Assassination Attempts on Adolf Hitler (6)

20190912_095608000_iOSIncredibly, no one from any Nazi security service was ever punished for this colossal failure. Not even Christian Weber (the de-facto Nazi mayor of Munich) who was officially in charge of security arrangements for Nazi functions in the city (including the Bürgerbräukeller event).

This leniency (and the VIP-treatment of the bomber in KL) predictably gave rise to a conspiracy theory. According to this theory, Elser had been a secret member of the SS and the whole assassination attempt had been staged by the Nazis to portray Hitler as being protected by Providence.

This theory made little sense to anyone familiar with the realities of the Third Reich and was finally debunked (and thus put to rest) in 1969. Careful analysis of all relevant documents performed by a German historian Anton Hoch proved beyond the reasonable doubt that Elser, indeed, had acted alone and that there was no evidence of the involvement of the SS or any outside group in the assassination attempt.

However, this verdict means that there has to be another explanation for such forgiveness on the part of Adolf Hitler (the trait he had definitely not been known for). In other words, why on Earth did he not order officers responsible for his security at Bürgerbräukeller demoted, transferred to the front, imprisoned, sent to KL or shot (Stalin would have undoubtedly done the latter to everyone responsible for this colossal security failure)?

The only reasonable explanation that comes to mind is that Hitler simply did not care. All he cared about was the proof of his Divine protection by the Almighty Providence that this failed attempt made beyond the reasonable doubt.

And Himmler and Heydrich had no desire to launch the official investigation because it very well could have led straight to them (because of the omnipresent Führerprinzip). Hence they (like their boss) simply let this matter slide.

The same year, another individual (by the name of Erich Kordt) planned the assassination of Adolf Hitler. His reason was simple – he was a diehard Anglophile and simply could not stand Great Britain suffering from the war with Germany.

He was a professional diplomat with extensive experience dealing with the British (not surprising given the fact that his English was better than his German) so he knew for a fact that as long as Adolf Hitler is in power, the United Kingdom will not make peace with Germany.

So he decided to kill Der Führer after the Oster conspiracy did not result in the assassination of Hitler (the latter was saved by Britain and France signing the infamous Munich agreement).

He hatched an assassination plot (in partnership with another diplomat – Hasso von Etzdorf). Their idea was not exactly original – they wanted to plant a bomb… somewhere and detonate it when Adolf Hitler shows up.

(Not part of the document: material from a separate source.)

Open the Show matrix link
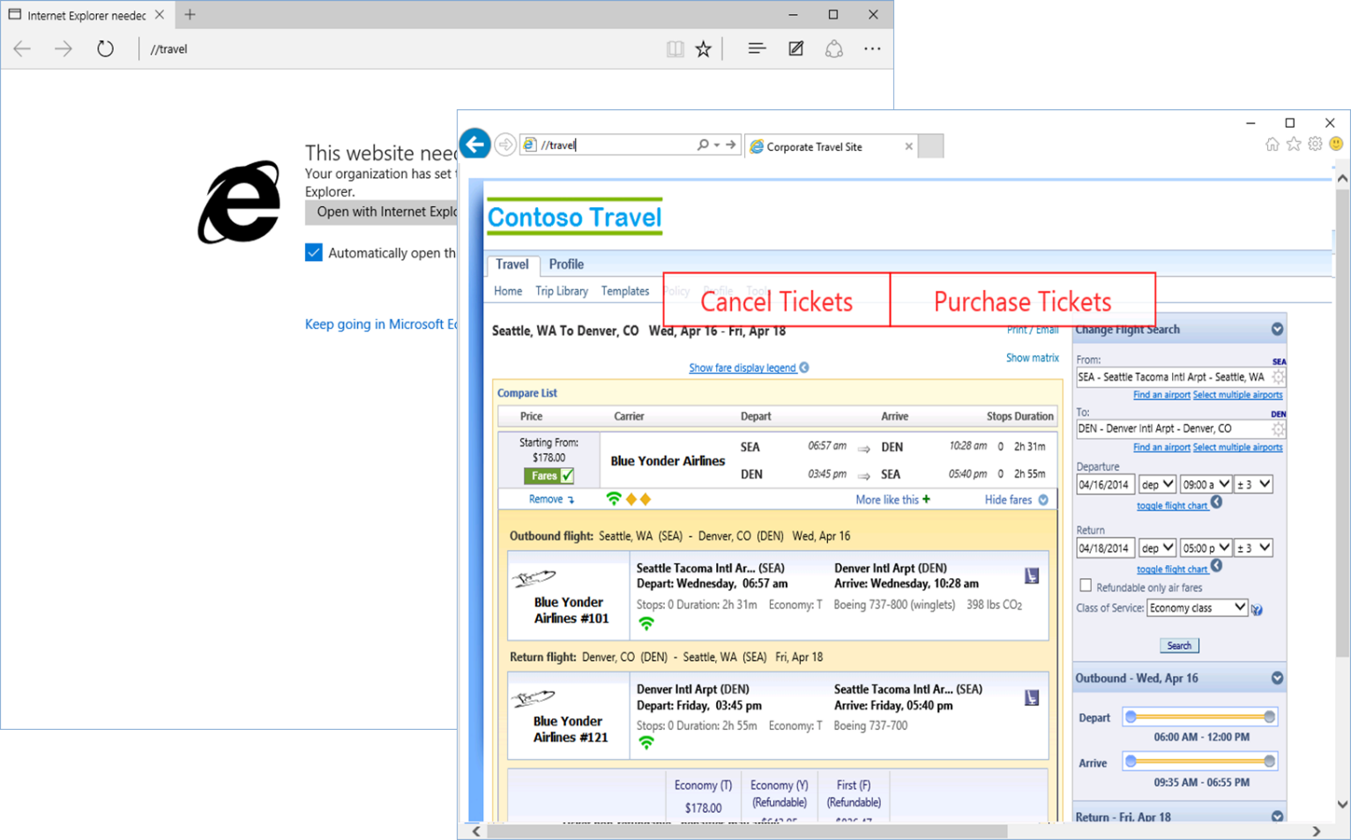pos(1033,357)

However, Nazi security services apparently learned their lesson from the Bürgerbräukeller disaster and (finally) made acquisition, transportation and concealment all but impossible. So the conspirators had to abandon their plan.

In April 1941, Kordt was posted to Tokyo as German embassy First Secretary and later to Nanking as German Consul, where he (surprise, surprise) worked as an agent for the Soviet spy Richard Sorge until 1944.

He narrowly avoided being killed by a Japanese hitman when Japanese Intelligence discovered his espionage activities (as a diplomat, he had immunity and thus was off limits for Japanese police). Von Etzdorf resigned after the French campaign and did not play an active role (either pro- or anti-Nazi) in politics.

Unbelievably, Nazi security services learned only one lesson from the Elser debacle. Hitler’s personal security was still lax (to put it mildly), so the Providence had to interfere again and again to save him from being assassinated by the Resistance killers.

In 1943, General der Gebirgstruppe (mountain troops) Hubert Lanz – himself a war criminal – developed a plan together with Generals Hans Speidel (a Mussolini-style fascists who abhorred racial theories of the Nazis), Hyacinth Graf Strachwitz (recipient of the Knight’s Cross of the Iron Cross with Oak Leaves, Swords and Diamonds for bravery and superb leadership) and Paul Loehning to assassinate Hitler during his visit to the Army Detachment Kempf in Ukraine.

According to the plan, Generalleutnant Hyacinth Graf Strachwitz was to surround Hitler and his escorts with his tanks (he was in command of the Panzerregiment “Großdeutschland”).

Lanz stated that he would have then arrested Hitler, and in the event of resistance, Strachwitz’s tanks would have shot and killed the entire delegation (that was brutally creative). However, the Providence evidently had other plans for Adolf Hitler, so he abruptly canceled the visit and the plan had to be dropped.